State how many lines of the records below contain the word "Vintage", giving the number and nothing else.

==== Recorded information ====

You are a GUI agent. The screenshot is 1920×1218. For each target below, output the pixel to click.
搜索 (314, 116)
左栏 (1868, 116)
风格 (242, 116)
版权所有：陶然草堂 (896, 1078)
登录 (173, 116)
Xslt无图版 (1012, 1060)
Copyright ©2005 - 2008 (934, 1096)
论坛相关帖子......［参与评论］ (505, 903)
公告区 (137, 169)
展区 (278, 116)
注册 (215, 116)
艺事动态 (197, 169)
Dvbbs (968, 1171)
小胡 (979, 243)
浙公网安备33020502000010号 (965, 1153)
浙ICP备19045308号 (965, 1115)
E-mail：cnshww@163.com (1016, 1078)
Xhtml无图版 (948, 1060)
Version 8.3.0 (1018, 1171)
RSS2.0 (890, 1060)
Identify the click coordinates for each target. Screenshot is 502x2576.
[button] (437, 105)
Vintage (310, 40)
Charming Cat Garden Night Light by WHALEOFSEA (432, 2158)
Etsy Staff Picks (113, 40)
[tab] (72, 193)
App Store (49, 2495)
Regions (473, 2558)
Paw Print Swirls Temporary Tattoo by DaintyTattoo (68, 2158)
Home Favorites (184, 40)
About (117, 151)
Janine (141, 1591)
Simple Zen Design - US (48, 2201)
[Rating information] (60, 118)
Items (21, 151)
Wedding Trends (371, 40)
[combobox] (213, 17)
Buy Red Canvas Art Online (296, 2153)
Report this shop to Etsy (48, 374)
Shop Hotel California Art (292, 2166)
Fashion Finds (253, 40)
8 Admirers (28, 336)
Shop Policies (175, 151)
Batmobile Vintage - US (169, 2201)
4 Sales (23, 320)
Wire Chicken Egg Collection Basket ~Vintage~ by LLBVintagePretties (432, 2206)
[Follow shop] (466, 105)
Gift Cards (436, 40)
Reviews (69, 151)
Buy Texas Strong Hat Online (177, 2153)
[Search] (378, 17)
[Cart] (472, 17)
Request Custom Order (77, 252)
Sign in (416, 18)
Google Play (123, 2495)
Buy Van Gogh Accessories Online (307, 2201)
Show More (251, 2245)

====

_Solution to this task_. 3